» **CHALLENGE**: For the stretch from the line containing "Where should I" through the line containing "(x=340, y=8)", switch "person icon" to "user icon" and write out only those lines, otherwise unchanged and without the pictures.

» **DATA SHOWN**:
• • • •

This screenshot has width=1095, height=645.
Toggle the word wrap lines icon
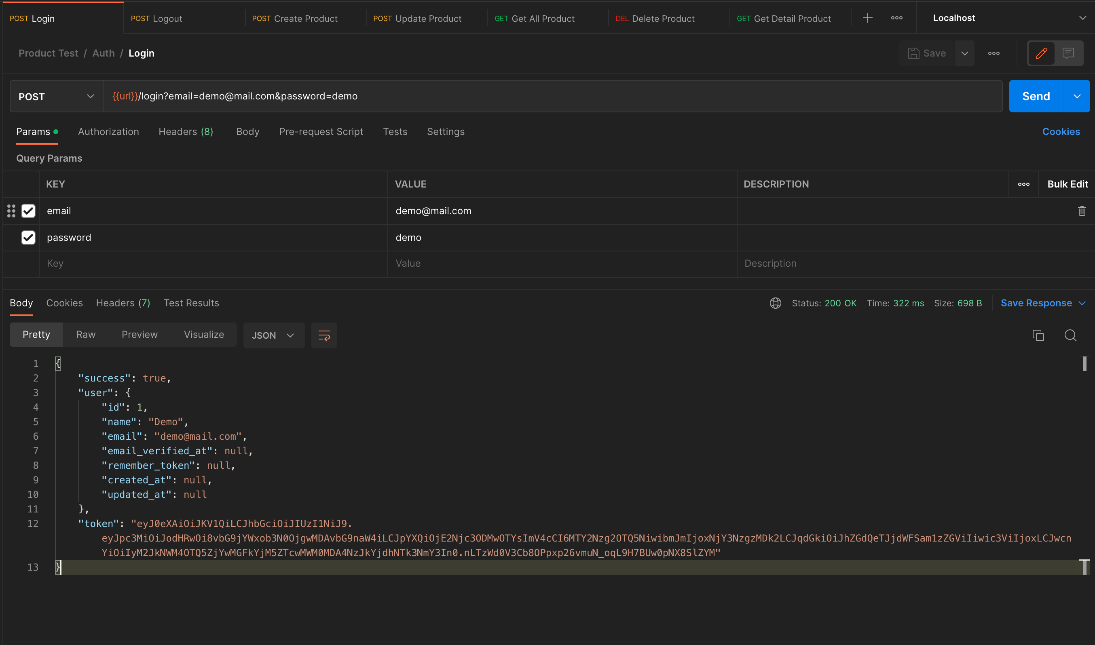pyautogui.click(x=324, y=336)
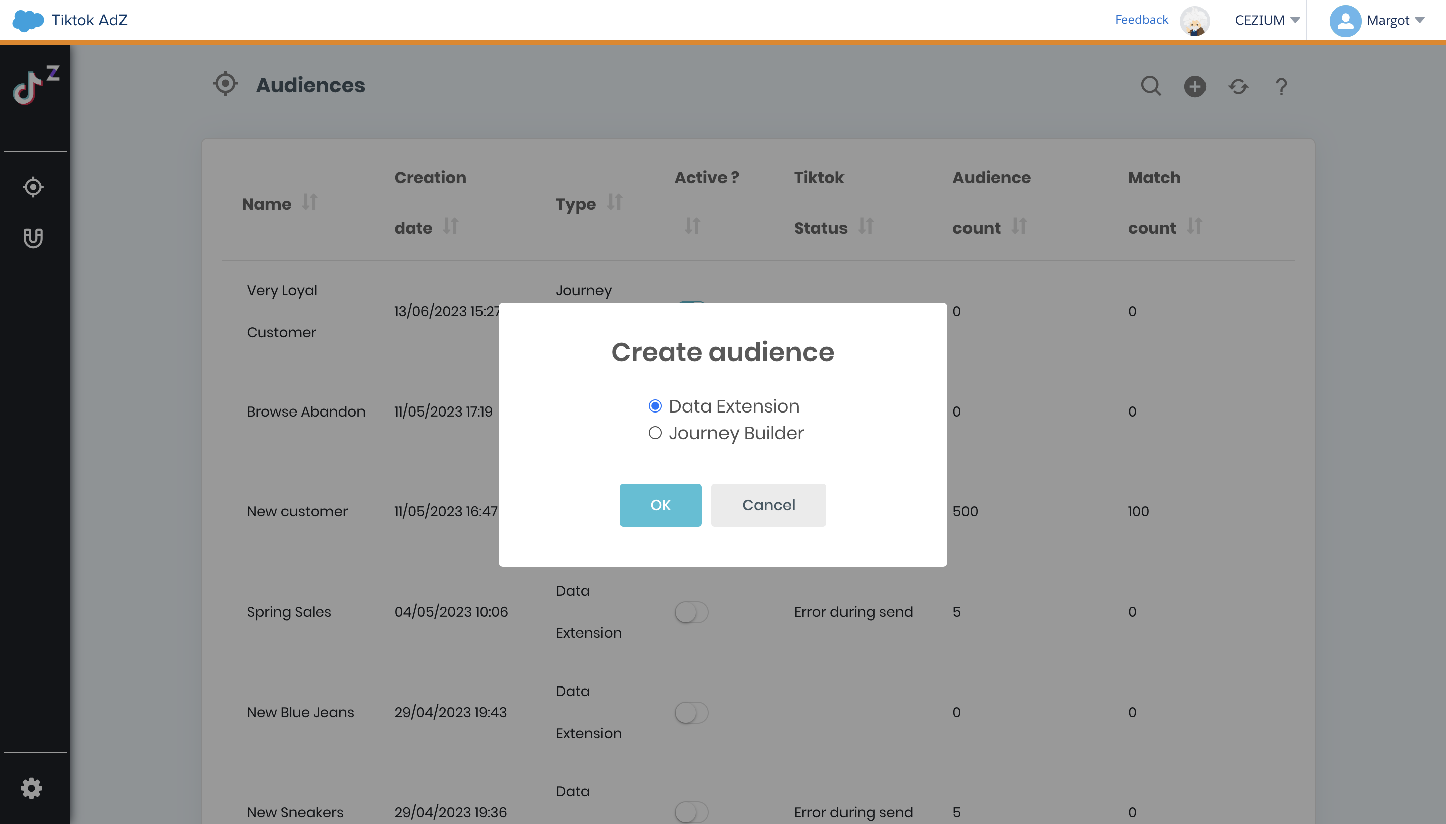1446x824 pixels.
Task: Open the CEZIUM account dropdown
Action: coord(1267,20)
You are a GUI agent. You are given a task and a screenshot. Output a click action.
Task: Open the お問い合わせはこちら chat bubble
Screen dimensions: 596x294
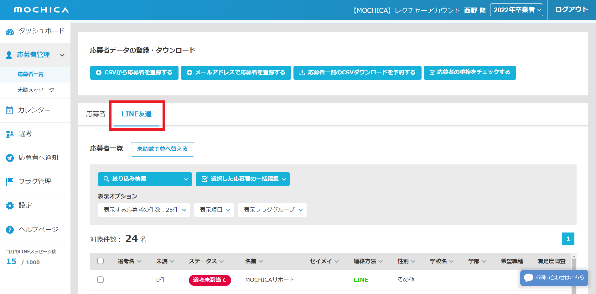(554, 278)
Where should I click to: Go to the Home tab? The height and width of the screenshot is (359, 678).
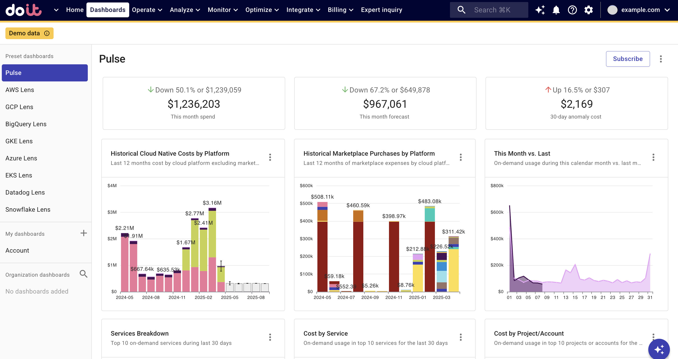click(75, 10)
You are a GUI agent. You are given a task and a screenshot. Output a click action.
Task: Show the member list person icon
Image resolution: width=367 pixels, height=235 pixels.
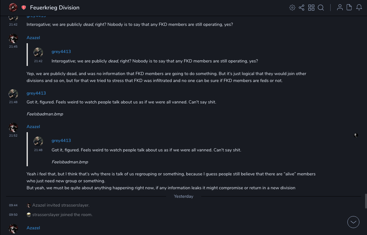(x=340, y=8)
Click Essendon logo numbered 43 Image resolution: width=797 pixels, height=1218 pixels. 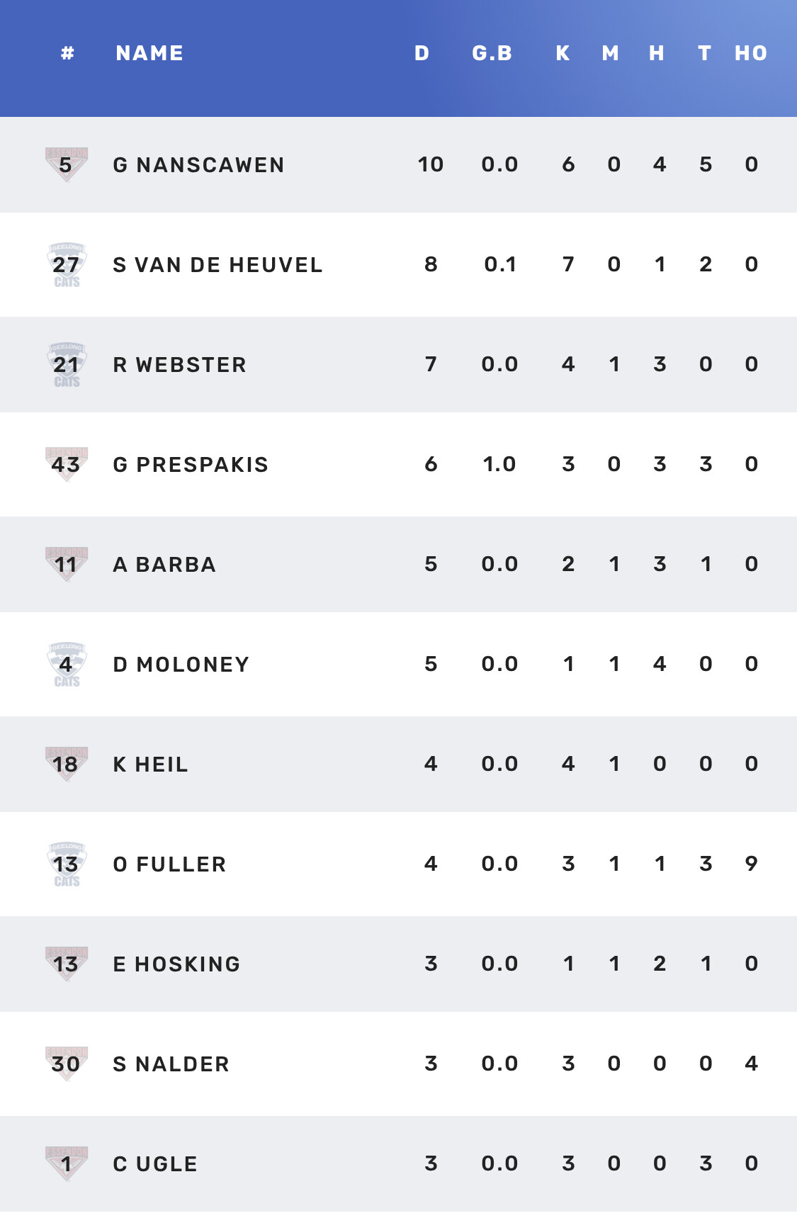[67, 464]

• • • •

» **TASK OUTPUT**:
Where should I click to: Go to the Home tab? The height and width of the screenshot is (359, 678).
click(75, 10)
You are a GUI agent. You are given a task and a screenshot. Output a click action.
Task: Show the member list user icon
Image resolution: width=367 pixels, height=235 pixels.
(x=340, y=8)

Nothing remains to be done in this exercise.